→ Task instructions
- 1) Translate the sentence "I have incorporated your suggestions and submitted patch-set v8." from the patch-set email into Spanish.
- 2) Put the entries that follow the patch-set email into a JSON list of strings, one string per line, starting at the line that contains "Website Map (293, 2153)" and ending at the last line of the entries, with both ends included. Leave out blank lines and the pictures.
Start Provided text
[PATCH v7 0/5] Support add/remove memory region & get-max-slots
Bathija, Pravin
Pravin.Bathija at dell.com
Thu Apr 2 10:07:32 CEST 2026
Dear Stephen,
Thank you again for taking the time to review my patch-set. I have incorporated your suggestions and submitted patch-set v8.
The responses to your comments are inline
Internal Use - Confidential
> -----Original Message-----
> From: Stephen Hemminger <stephen at networkplumber.org>
> Sent: Monday, March 30, 2026 8:26 PM
> To: Bathija, Pravin <Pravin.Bathija at dell.com>
> Cc: dev at dpdk.org; maxime.coquelin at redhat.com;
> fengchengwen at huawei.com
> Subject: Re: [PATCH v7 0/5] Support add/remove memory region & get-max-
> slots
>
>
> [EXTERNAL EMAIL]
>
> On Wed, 11 Feb 2026 10:24:28 +0000
> <pravin.bathija at dell.com> wrote:
>
> > From: Pravin M Bathija <pravin.bathija at dell.com>
> >
> > This is version v7 of the patchset and it incorporates the
> > recommendations made by Maxime Coquelin and Feng Cheng Wen.
> > The patchset includes support for adding and removal of memory
> > regions, getting max memory slots and other changes to vhost-user
> > messages. These messages are sent from vhost-user front-end (qemu or
> > libblkio) to a vhost-user back-end (dpdk, spdk). Support functions for
> > these message functions have been implemented in the interest of
> > writing optimized code. Older functions, part of vhost-user back-end
> > have also been optimized using these newly defined support functions.
> > This implementation has been extensively tested by doing Read/Write
> > I/O from multiple instances of fio + libblkio (front-end) talking to
> > spdk/dpdk (back-end) based drives. Tested with qemu front-end talking
> > to dpdk + testpmd (back-end) performing add/removal of memory regions.
End Provided text
Start Record set
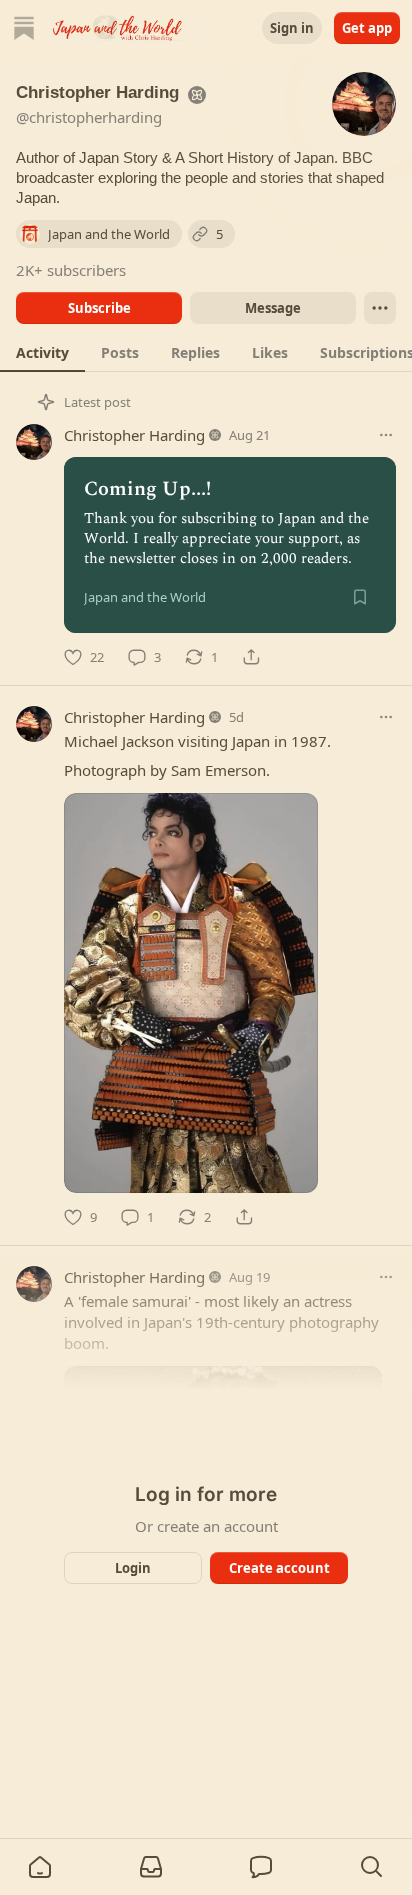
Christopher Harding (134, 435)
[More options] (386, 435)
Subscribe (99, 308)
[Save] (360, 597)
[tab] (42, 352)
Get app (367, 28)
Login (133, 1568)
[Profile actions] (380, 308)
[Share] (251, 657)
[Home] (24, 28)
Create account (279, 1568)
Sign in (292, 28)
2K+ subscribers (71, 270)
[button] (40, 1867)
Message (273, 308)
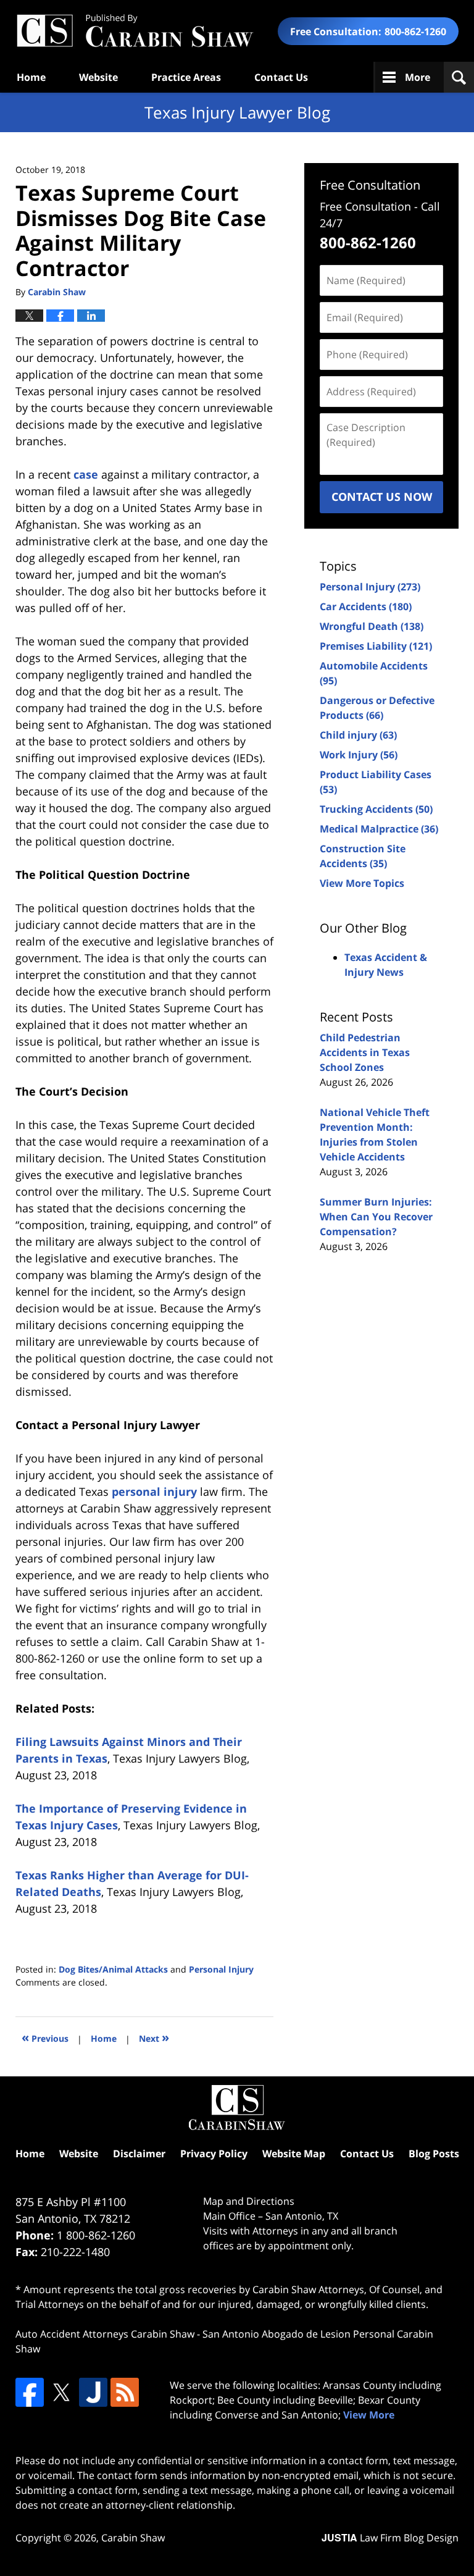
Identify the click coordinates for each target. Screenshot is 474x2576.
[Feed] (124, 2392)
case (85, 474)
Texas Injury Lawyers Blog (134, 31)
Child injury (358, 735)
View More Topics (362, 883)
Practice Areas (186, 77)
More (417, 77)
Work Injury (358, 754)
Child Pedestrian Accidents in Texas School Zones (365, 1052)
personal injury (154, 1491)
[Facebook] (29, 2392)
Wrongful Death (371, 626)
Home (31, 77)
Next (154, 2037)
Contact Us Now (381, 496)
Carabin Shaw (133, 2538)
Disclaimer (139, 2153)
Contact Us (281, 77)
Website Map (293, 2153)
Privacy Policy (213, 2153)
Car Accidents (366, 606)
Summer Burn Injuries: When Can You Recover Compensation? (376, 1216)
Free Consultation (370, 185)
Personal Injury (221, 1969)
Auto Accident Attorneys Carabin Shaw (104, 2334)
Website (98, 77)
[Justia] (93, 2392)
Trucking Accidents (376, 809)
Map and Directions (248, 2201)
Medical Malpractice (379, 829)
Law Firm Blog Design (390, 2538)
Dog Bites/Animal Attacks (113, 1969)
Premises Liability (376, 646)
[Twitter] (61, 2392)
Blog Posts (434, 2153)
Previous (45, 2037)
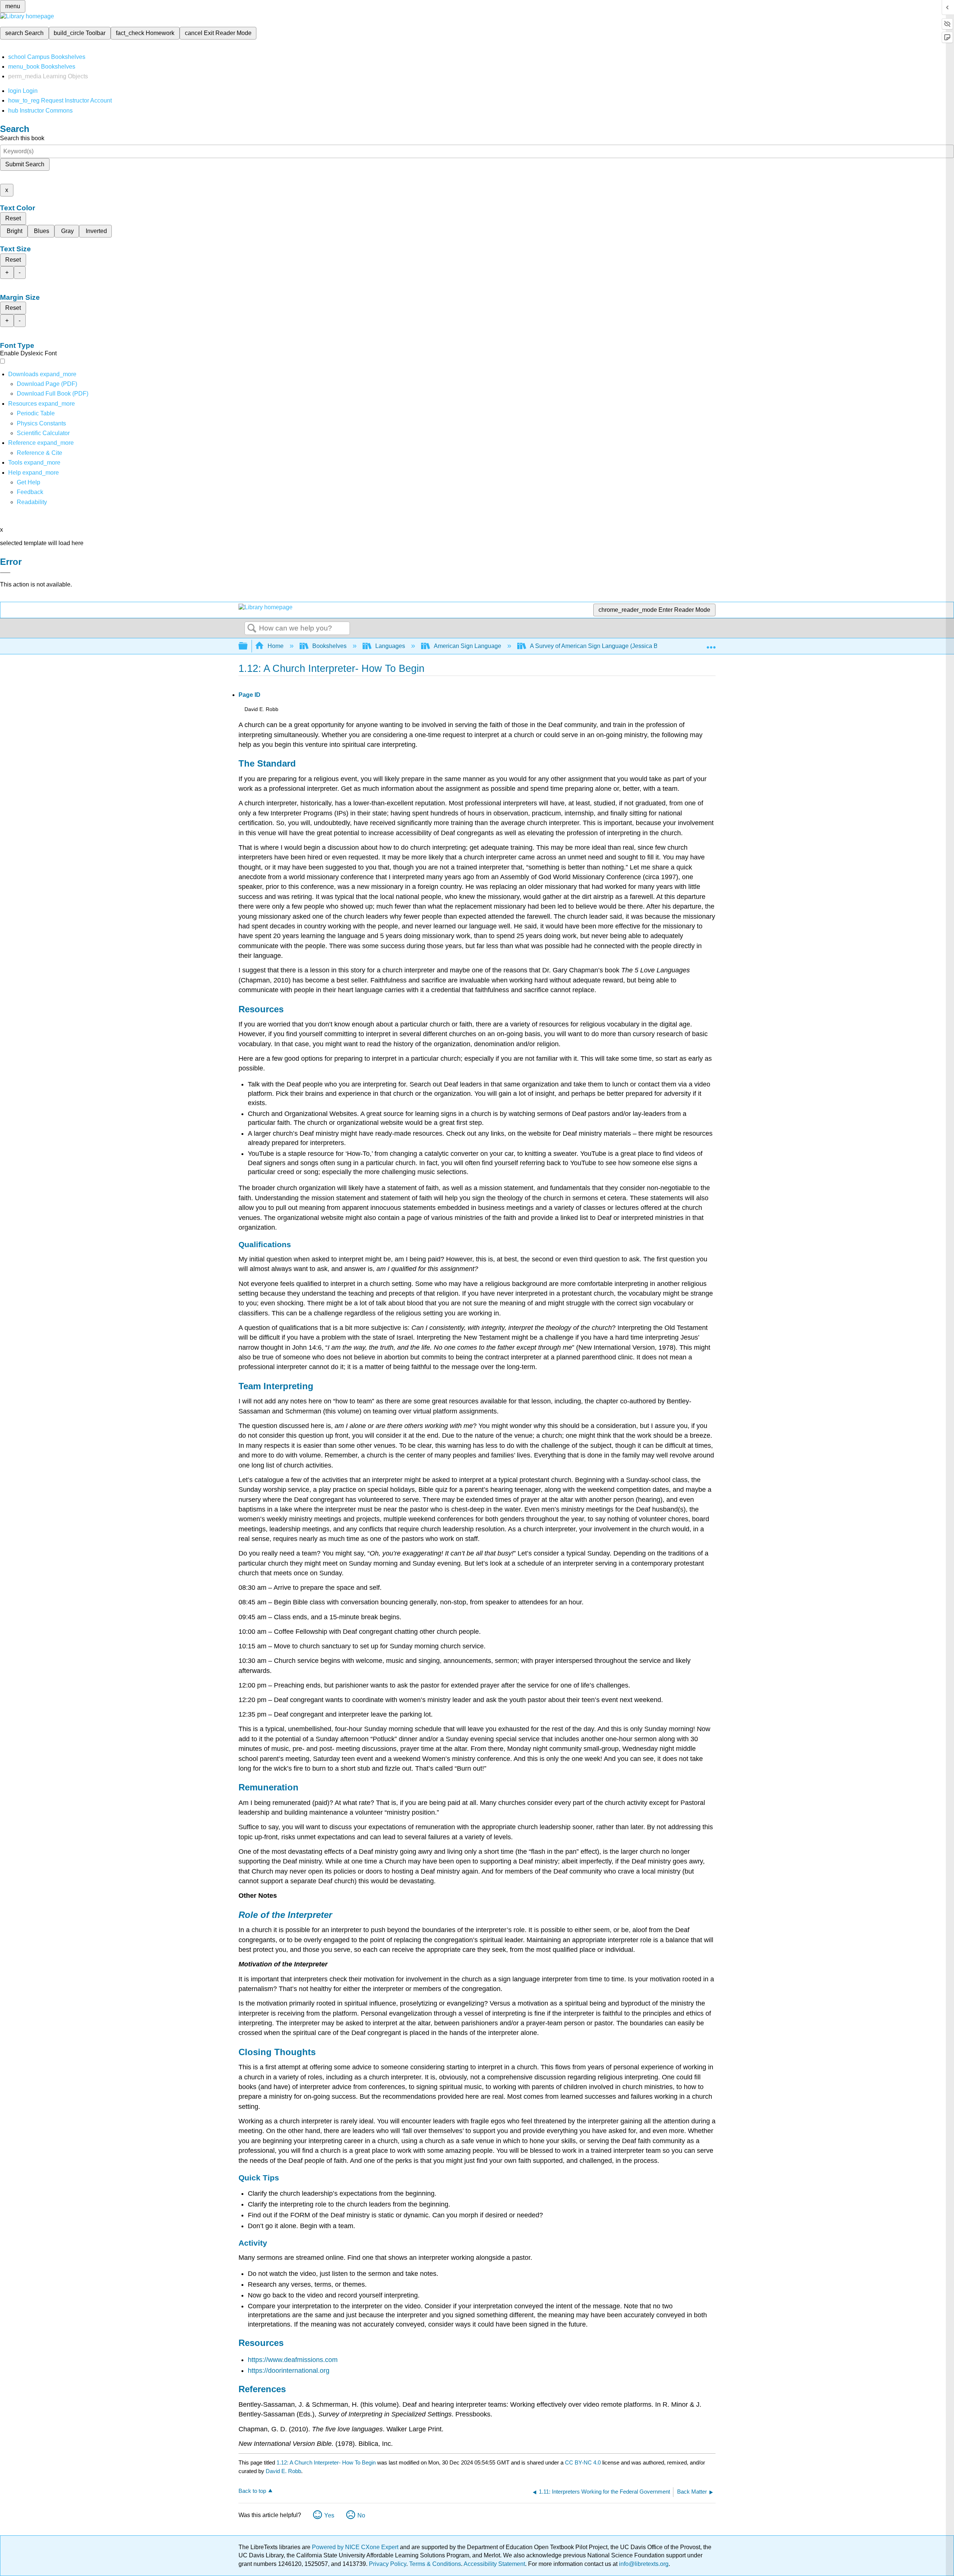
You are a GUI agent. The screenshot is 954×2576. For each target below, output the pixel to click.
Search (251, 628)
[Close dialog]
End Record set
→ Response list
- 1) He incorporado sus sugerencias y he enviado la serie de parches v8.

- 2)
[
  "Website Map (293, 2153)",
  "Privacy Policy (213, 2153)",
  "Car Accidents (366, 606)",
  "Summer Burn Injuries: When Can You Recover Compensation? (376, 1216)",
  "Free Consultation (370, 185)",
  "Personal Injury (221, 1969)",
  "Auto Accident Attorneys Carabin Shaw (104, 2334)",
  "Website (98, 77)",
  "[Justia] (93, 2392)",
  "Trucking Accidents (376, 809)",
  "Map and Directions (248, 2201)",
  "Medical Malpractice (379, 829)",
  "Law Firm Blog Design (390, 2538)",
  "Dog Bites/Animal Attacks (113, 1969)",
  "Premises Liability (376, 646)",
  "[Twitter] (61, 2392)",
  "Blog Posts (434, 2153)",
  "Previous (45, 2037)",
  "You are a GUI agent. The screenshot is 954×2576. For each target below, output the pixel to click.",
  "Search (251, 628)",
  "[Close dialog]"
]